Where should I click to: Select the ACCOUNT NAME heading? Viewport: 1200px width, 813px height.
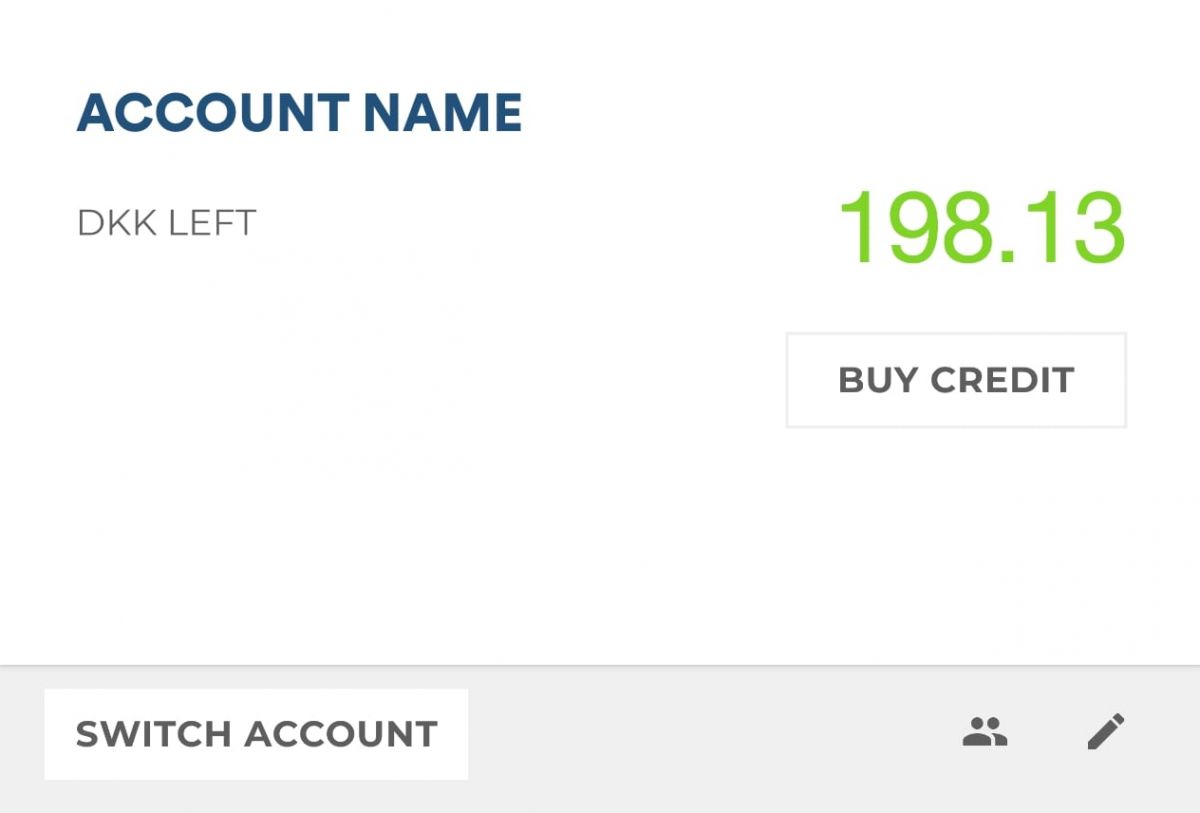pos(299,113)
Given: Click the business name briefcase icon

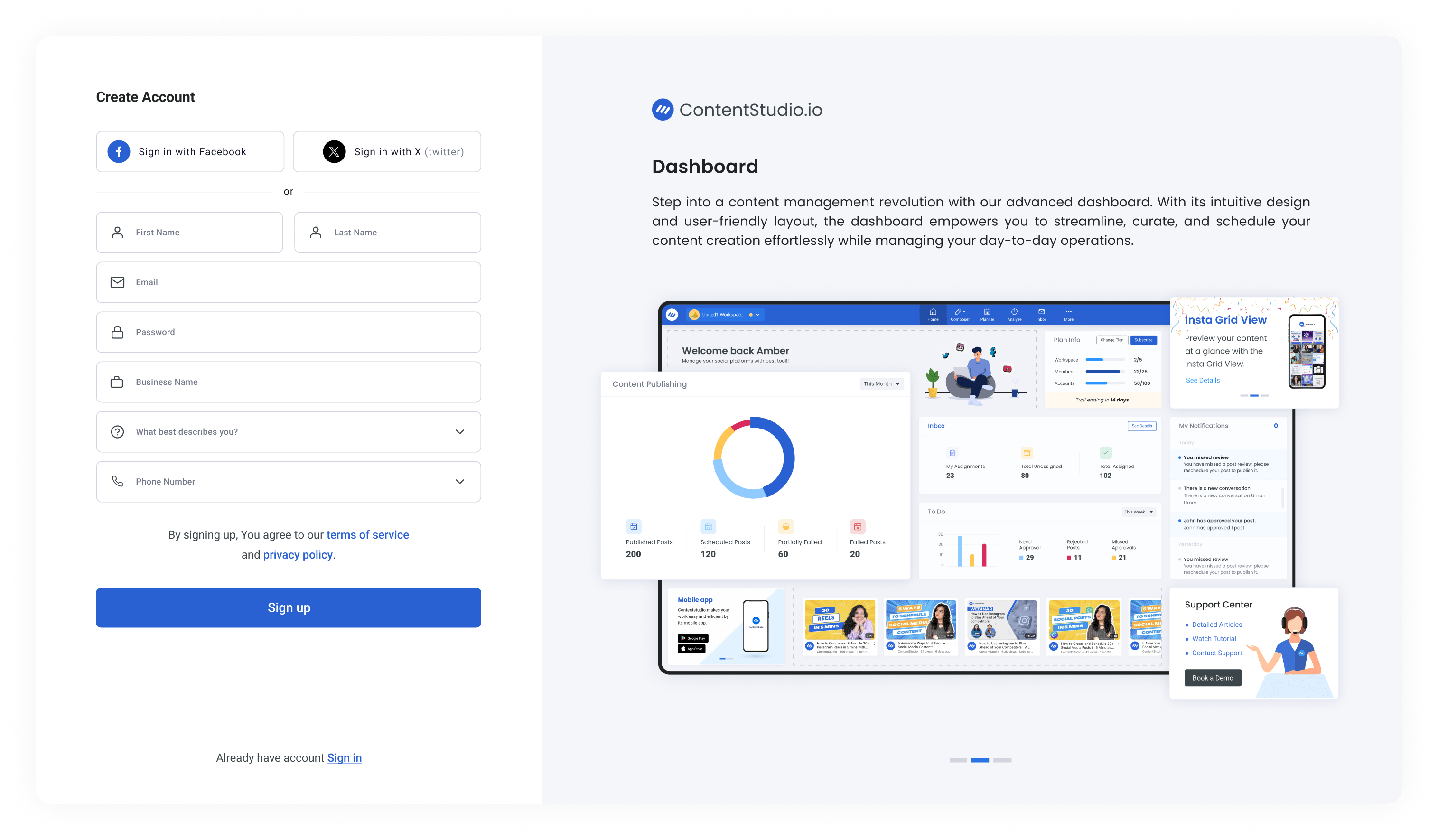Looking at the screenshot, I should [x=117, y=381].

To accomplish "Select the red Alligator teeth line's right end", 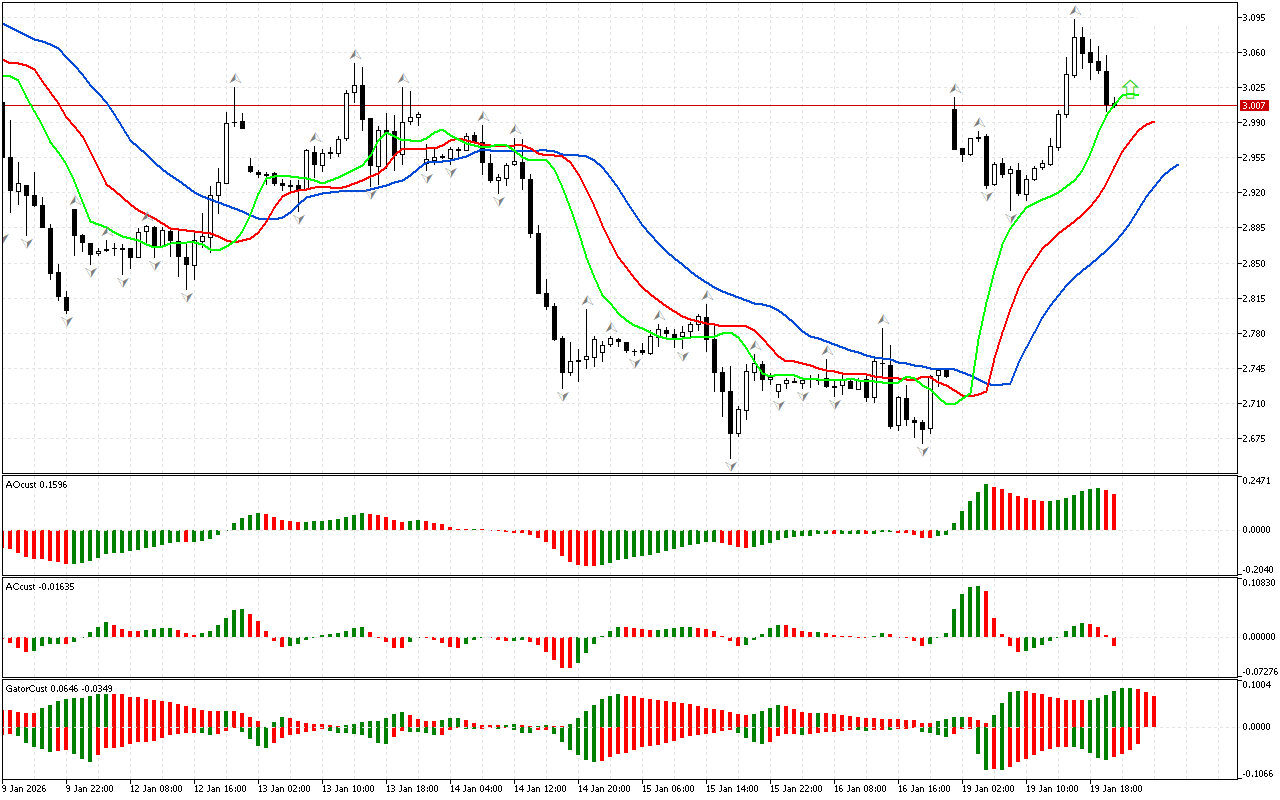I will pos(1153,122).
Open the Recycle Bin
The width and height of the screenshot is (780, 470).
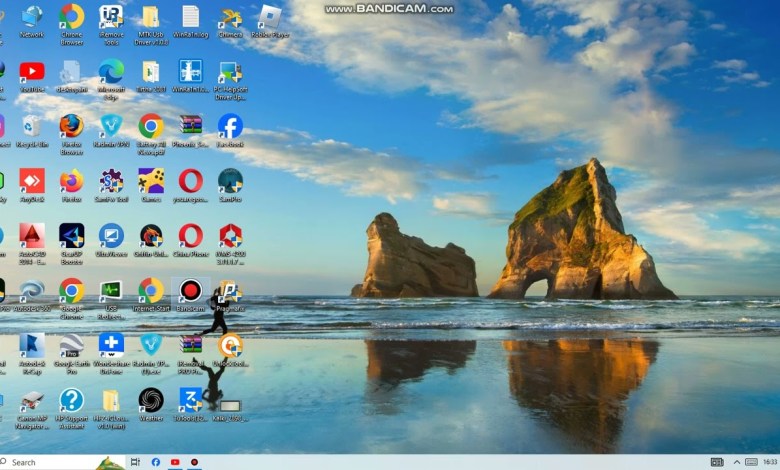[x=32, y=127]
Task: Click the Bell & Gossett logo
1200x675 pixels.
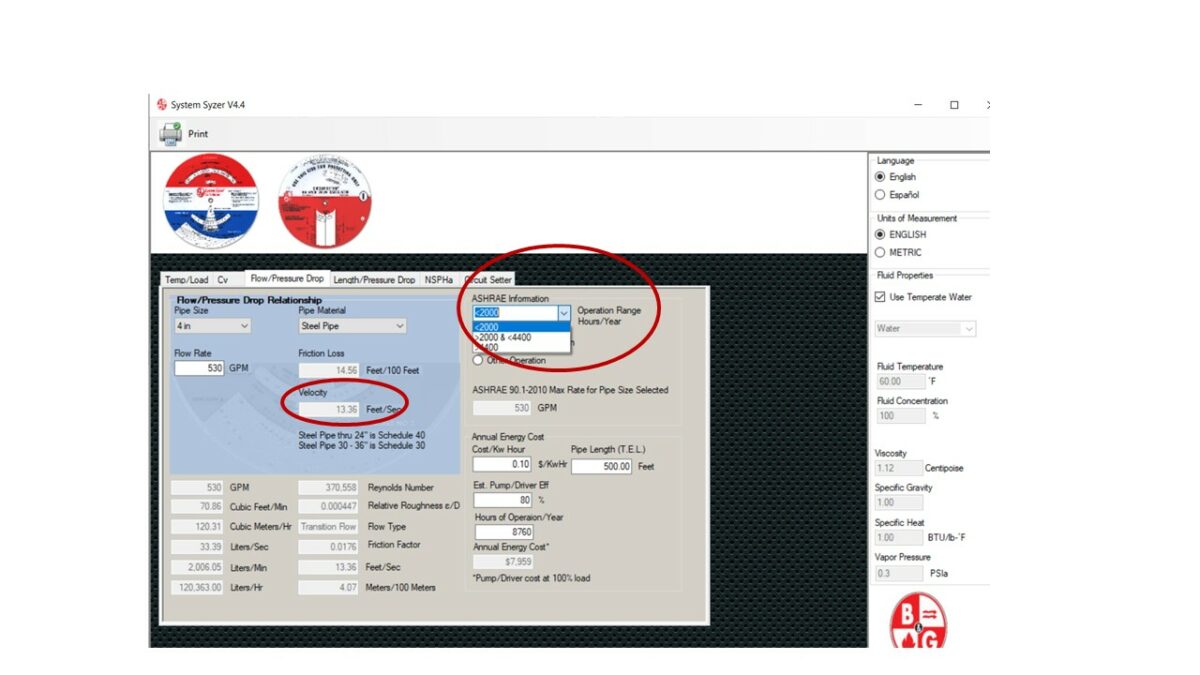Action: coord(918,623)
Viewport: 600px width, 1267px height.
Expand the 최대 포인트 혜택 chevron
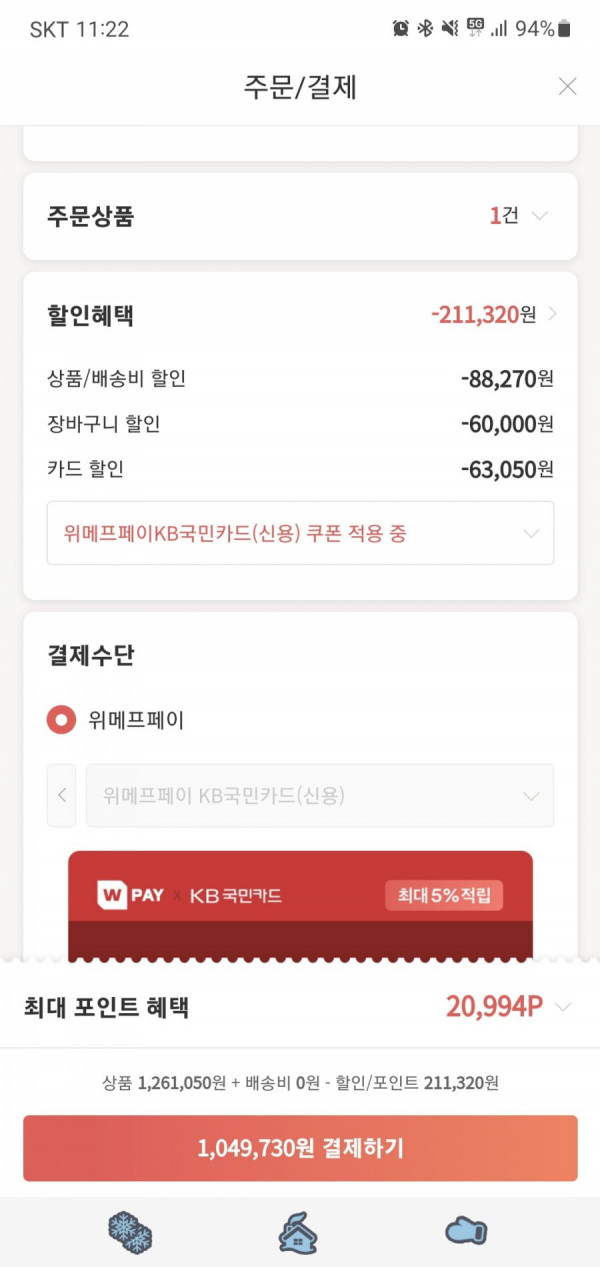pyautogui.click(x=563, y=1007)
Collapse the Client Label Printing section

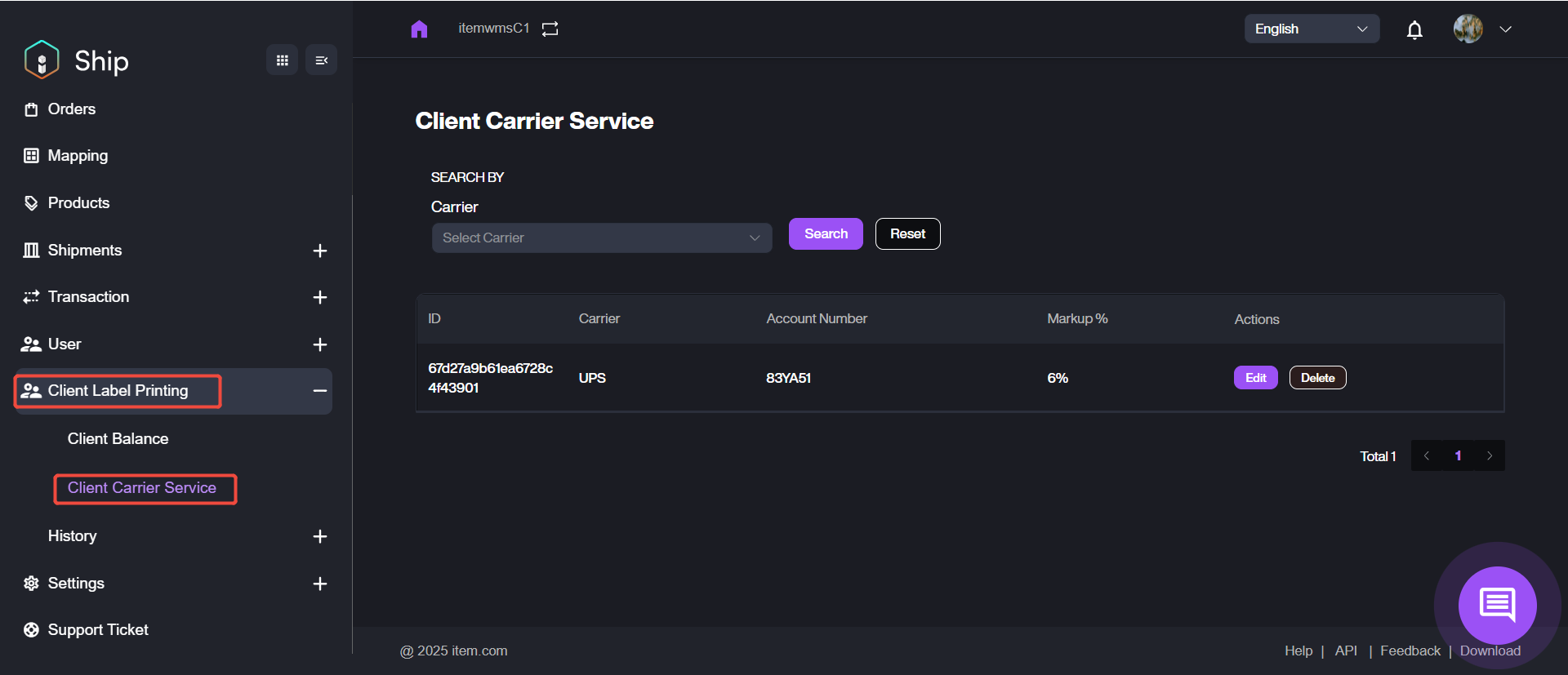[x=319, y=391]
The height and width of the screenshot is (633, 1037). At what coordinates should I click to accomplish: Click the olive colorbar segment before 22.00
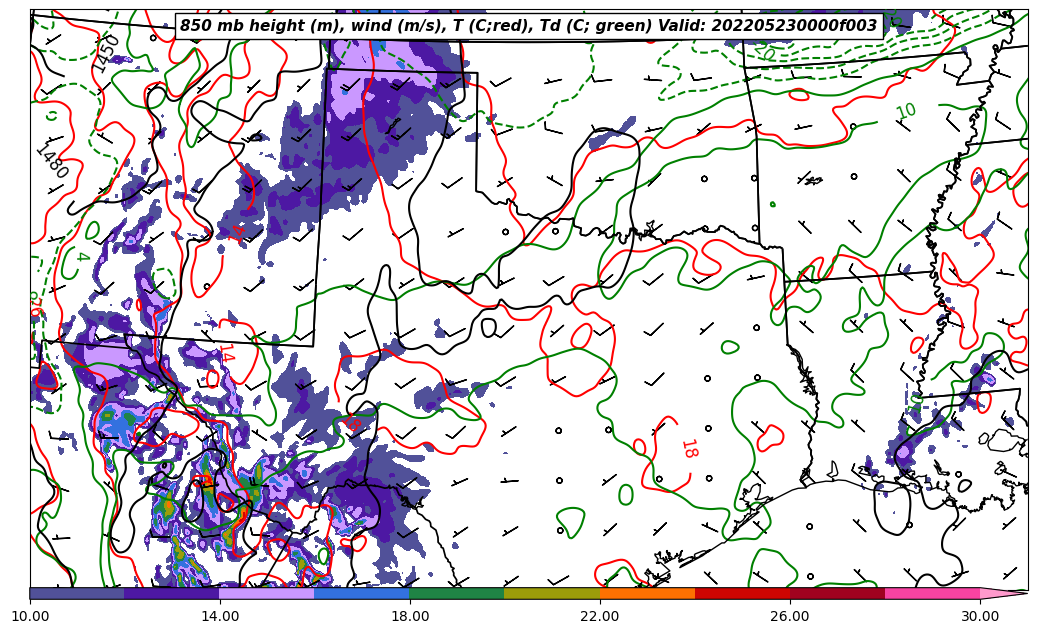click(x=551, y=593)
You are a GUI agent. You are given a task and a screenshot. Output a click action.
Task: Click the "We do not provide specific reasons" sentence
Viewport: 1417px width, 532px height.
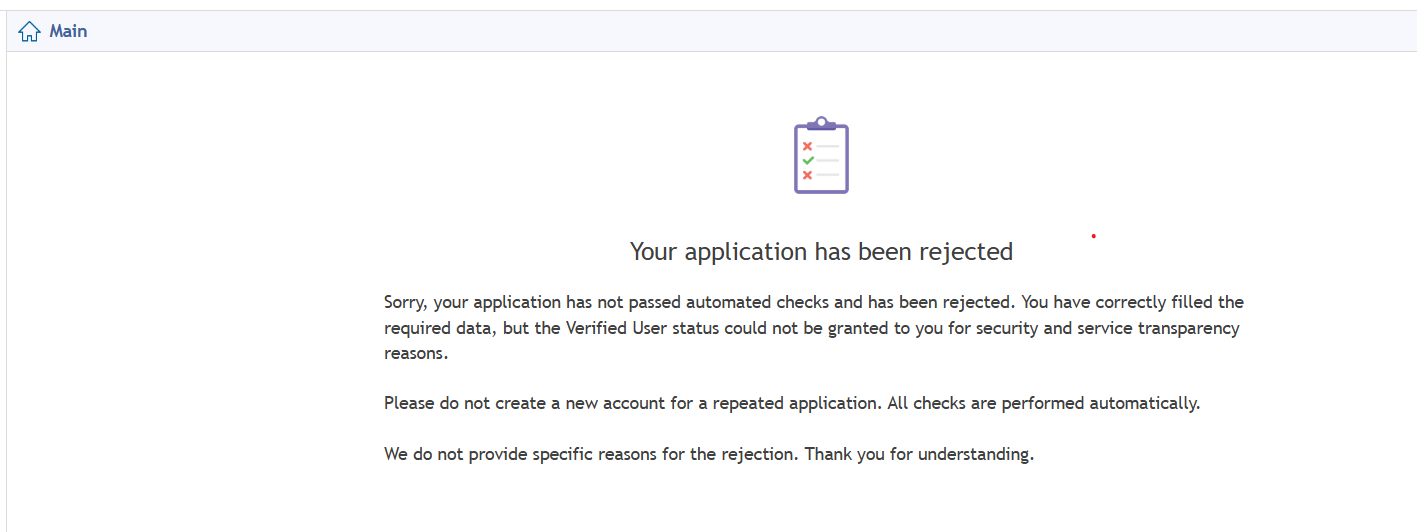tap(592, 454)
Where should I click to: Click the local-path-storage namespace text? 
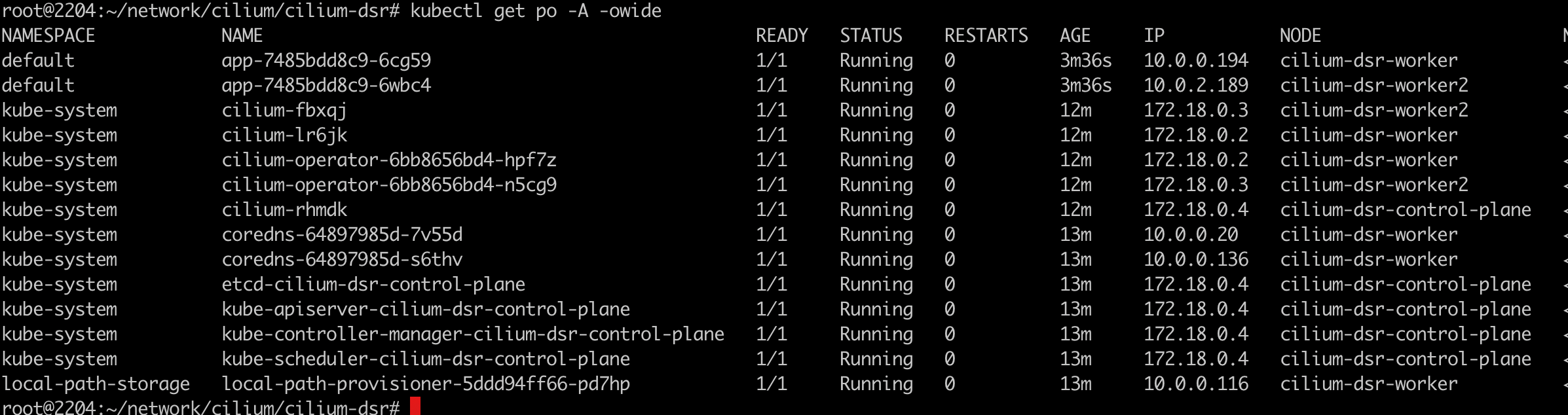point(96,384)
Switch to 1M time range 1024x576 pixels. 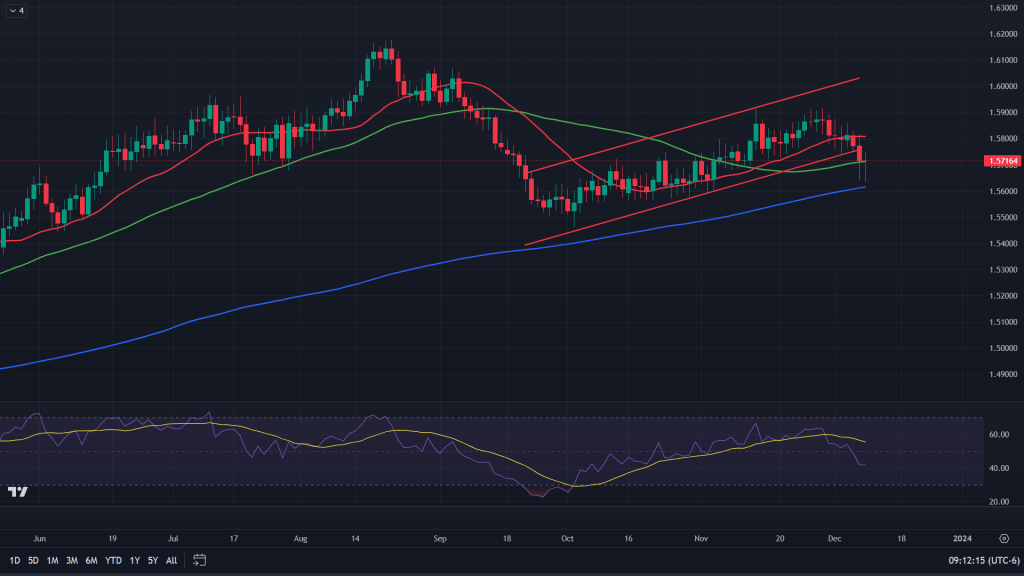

========

▶ _YOUR ASSIGNMENT_: Reproduce nothing but the lines that run from the line containing "Expand the 최대 포인트 혜택 chevron" through the last line of the records, inclusive. Omit the pictures.

▶ _ANSWER SECTION_:
Expand the 최대 포인트 혜택 chevron
pyautogui.click(x=563, y=1007)
Collapse the Client Label Printing section

[x=319, y=391]
The height and width of the screenshot is (633, 1037). At what coordinates should I click to accomplish: Click the olive colorbar segment before 22.00
click(x=551, y=593)
You are a GUI agent. You are given a task and a screenshot. Output a click action.
Task: Click the "We do not provide specific reasons" sentence
Viewport: 1417px width, 532px height.
tap(592, 454)
Where should I click to: Click the local-path-storage namespace text? 
point(96,384)
Switch to 1M time range 1024x576 pixels. 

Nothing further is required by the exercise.